▸ **Given task**
Quote the lines of the block of data from the one containing "Given: Open the 附近公司 link" through the one containing "point(56,825)", inclusive, reproducing them exactly.

A block of data:
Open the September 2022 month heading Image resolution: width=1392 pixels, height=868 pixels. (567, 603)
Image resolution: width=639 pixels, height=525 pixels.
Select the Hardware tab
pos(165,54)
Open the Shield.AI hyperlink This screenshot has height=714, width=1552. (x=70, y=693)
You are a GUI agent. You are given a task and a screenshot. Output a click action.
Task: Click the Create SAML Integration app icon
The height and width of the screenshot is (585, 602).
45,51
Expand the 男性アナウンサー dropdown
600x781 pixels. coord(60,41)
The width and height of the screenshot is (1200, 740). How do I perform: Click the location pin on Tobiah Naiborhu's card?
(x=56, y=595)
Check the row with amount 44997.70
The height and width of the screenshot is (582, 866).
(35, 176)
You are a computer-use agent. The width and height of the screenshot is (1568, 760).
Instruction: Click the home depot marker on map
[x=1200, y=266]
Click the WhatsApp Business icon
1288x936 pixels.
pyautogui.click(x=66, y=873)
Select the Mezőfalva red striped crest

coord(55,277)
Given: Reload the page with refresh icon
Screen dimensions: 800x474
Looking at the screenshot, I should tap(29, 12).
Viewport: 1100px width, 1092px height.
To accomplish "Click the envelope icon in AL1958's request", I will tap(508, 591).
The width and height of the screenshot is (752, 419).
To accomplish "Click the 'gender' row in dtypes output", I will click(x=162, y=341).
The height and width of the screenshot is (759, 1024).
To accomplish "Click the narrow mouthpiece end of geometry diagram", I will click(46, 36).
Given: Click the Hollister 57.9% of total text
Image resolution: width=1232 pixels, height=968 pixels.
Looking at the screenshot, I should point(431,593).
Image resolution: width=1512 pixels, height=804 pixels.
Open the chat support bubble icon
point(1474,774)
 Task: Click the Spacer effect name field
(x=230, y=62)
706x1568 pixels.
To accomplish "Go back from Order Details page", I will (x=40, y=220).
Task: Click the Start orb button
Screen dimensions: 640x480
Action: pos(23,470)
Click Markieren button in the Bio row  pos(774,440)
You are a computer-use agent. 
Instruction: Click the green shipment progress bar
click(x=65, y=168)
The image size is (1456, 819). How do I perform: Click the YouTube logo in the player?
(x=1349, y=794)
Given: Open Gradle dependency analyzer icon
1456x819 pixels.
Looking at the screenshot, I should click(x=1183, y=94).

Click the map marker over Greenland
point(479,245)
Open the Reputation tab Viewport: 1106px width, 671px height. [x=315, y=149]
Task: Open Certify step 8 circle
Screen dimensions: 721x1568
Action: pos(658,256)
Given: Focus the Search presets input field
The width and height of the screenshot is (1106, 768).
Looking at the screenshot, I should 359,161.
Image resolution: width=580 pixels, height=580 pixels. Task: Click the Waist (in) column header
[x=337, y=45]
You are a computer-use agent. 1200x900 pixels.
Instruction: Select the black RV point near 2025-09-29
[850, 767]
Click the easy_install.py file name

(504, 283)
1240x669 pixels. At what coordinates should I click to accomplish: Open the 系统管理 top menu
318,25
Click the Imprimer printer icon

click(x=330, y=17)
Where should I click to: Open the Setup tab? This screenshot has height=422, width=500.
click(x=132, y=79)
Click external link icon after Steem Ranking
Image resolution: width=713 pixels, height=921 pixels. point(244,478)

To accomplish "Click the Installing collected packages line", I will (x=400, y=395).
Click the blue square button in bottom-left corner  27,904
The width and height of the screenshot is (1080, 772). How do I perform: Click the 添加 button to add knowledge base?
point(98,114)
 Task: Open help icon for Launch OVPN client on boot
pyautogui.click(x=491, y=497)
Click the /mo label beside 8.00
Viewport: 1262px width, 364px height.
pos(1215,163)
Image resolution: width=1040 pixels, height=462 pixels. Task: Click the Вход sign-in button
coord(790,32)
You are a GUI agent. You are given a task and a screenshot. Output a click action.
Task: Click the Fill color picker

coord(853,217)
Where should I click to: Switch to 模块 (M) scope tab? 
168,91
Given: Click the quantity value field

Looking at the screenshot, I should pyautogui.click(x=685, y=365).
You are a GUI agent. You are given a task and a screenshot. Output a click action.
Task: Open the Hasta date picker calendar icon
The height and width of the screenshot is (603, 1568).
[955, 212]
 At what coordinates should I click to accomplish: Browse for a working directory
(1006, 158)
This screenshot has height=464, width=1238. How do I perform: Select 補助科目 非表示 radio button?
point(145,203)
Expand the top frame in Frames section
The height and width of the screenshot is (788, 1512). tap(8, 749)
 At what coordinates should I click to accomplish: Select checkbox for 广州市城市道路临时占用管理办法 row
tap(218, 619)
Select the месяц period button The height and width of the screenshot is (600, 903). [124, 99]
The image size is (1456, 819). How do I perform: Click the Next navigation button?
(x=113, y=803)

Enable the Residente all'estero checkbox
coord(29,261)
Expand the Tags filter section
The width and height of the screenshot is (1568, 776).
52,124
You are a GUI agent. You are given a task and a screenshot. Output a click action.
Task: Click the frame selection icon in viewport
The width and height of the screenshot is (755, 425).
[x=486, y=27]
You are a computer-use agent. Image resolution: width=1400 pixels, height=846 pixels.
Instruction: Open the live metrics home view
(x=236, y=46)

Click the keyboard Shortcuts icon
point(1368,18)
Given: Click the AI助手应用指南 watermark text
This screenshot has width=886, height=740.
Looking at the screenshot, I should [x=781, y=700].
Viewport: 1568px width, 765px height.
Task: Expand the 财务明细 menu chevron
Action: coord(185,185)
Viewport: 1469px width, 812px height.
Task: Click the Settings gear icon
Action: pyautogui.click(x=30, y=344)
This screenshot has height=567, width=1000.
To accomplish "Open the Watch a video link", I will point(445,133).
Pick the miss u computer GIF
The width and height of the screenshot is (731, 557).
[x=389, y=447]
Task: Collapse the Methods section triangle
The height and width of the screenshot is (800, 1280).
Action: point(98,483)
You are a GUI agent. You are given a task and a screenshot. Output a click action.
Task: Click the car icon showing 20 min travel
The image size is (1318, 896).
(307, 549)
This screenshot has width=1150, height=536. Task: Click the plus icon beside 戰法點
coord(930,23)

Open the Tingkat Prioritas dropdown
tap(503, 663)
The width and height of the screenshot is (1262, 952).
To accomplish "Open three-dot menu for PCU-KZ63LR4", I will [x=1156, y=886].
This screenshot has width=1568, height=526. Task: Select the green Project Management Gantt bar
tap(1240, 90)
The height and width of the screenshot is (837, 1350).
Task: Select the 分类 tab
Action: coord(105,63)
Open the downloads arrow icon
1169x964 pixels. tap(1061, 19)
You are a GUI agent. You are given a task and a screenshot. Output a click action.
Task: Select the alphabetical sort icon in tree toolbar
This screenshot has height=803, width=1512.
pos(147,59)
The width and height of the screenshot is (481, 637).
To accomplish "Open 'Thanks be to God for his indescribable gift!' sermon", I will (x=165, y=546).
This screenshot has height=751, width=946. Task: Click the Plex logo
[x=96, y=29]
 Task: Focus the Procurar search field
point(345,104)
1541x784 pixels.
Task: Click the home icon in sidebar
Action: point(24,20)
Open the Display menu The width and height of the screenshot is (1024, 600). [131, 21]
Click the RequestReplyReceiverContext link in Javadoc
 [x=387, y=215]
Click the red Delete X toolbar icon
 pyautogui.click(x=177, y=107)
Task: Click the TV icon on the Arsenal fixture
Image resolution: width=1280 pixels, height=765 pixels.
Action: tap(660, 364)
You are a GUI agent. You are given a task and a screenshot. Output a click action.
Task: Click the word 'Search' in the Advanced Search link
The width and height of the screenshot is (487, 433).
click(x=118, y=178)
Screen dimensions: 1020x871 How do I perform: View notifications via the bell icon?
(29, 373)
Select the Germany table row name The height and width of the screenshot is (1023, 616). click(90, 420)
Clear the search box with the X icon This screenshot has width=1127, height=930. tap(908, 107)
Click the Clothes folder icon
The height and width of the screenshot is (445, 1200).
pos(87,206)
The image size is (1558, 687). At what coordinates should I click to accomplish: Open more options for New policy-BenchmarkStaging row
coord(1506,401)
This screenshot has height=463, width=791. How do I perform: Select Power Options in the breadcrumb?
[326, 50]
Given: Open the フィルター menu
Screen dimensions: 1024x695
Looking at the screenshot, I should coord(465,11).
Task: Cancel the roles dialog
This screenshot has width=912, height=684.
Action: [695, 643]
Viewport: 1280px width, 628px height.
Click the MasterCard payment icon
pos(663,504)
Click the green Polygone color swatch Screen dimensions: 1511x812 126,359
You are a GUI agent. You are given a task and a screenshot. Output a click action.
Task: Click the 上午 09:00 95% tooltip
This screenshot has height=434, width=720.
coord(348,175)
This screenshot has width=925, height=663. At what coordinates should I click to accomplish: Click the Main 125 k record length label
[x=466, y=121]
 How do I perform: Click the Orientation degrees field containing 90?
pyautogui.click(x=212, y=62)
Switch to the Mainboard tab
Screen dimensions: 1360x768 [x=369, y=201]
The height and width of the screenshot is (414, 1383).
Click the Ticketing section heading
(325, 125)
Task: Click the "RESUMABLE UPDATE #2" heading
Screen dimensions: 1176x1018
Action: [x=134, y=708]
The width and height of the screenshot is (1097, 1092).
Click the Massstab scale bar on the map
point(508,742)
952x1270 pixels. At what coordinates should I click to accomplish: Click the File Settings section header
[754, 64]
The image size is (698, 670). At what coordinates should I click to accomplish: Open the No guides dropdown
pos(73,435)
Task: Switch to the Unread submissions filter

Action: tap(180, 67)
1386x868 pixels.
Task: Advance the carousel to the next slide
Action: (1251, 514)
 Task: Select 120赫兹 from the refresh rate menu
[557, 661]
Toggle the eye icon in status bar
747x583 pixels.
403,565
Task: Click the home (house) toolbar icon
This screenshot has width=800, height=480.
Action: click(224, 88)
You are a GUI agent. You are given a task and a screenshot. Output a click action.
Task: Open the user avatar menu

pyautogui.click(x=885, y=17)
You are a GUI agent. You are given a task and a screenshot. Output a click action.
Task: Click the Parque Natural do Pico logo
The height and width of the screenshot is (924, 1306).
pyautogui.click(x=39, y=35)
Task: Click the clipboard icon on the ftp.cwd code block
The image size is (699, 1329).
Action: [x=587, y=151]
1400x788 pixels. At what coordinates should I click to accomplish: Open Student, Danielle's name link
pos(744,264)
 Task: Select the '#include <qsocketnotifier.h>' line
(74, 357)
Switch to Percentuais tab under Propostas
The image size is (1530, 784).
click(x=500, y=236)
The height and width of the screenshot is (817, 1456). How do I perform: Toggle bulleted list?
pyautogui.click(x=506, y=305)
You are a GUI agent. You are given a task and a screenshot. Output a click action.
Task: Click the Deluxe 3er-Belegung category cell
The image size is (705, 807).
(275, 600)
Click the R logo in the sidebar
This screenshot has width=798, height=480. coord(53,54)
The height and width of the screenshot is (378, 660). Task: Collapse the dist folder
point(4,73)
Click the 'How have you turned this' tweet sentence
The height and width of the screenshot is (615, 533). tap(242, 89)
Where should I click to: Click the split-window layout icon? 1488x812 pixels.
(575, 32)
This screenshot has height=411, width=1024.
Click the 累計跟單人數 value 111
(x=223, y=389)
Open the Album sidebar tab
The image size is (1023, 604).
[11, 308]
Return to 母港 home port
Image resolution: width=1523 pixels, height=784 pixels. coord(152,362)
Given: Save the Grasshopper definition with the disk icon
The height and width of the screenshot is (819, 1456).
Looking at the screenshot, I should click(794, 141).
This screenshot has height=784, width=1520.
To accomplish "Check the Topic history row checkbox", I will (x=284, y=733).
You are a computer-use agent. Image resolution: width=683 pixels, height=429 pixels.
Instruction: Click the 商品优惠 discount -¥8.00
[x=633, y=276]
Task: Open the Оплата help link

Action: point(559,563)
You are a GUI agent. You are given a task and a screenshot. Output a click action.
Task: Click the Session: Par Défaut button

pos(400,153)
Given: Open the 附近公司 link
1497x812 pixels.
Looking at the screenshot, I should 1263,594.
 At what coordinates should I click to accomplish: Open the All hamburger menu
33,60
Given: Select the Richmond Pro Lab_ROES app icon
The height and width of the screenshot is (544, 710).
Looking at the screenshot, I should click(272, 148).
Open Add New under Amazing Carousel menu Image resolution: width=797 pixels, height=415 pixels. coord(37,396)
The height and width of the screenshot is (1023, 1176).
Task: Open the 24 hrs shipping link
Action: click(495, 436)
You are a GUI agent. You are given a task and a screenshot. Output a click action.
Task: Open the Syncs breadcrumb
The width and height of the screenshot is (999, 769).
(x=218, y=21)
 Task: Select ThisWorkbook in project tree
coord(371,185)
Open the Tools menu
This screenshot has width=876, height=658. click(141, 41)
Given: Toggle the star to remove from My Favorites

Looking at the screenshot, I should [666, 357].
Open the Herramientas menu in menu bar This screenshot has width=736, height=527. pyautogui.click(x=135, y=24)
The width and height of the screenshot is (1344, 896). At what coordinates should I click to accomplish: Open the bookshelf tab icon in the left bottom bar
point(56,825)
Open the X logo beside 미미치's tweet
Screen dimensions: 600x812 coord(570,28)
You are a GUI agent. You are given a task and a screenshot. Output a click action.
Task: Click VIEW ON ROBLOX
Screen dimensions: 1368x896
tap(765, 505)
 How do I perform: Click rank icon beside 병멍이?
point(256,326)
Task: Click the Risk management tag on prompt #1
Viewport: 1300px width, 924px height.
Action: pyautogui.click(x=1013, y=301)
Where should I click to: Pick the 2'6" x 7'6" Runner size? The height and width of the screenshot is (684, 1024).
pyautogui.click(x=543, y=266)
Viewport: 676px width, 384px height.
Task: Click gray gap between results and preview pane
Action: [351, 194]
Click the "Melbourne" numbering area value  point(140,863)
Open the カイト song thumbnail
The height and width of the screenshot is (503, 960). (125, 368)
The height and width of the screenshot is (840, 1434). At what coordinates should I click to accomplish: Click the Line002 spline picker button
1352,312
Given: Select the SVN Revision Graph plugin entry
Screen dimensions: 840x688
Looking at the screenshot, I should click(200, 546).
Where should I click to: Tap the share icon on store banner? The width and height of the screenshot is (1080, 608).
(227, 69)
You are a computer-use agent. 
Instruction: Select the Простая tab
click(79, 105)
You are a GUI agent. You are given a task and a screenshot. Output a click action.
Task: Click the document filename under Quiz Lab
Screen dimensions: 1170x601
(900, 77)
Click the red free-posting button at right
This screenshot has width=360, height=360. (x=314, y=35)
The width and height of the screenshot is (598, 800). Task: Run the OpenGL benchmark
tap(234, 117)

▸ **Expected output**
Given: Open the 附近公司 link
1497x812 pixels.
Looking at the screenshot, I should 1263,594.
 At what coordinates should I click to accomplish: Open the All hamburger menu
33,60
Given: Select the Richmond Pro Lab_ROES app icon
The height and width of the screenshot is (544, 710).
Looking at the screenshot, I should click(272, 148).
Open Add New under Amazing Carousel menu Image resolution: width=797 pixels, height=415 pixels. coord(37,396)
The height and width of the screenshot is (1023, 1176).
Task: Open the 24 hrs shipping link
Action: click(495, 436)
You are a GUI agent. You are given a task and a screenshot. Output a click action.
Task: Open the Syncs breadcrumb
The width and height of the screenshot is (999, 769).
(x=218, y=21)
 Task: Select ThisWorkbook in project tree
coord(371,185)
Open the Tools menu
This screenshot has width=876, height=658. click(141, 41)
Given: Toggle the star to remove from My Favorites

Looking at the screenshot, I should [666, 357].
Open the Herramientas menu in menu bar This screenshot has width=736, height=527. pyautogui.click(x=135, y=24)
The width and height of the screenshot is (1344, 896). At what coordinates should I click to accomplish: Open the bookshelf tab icon in the left bottom bar
point(56,825)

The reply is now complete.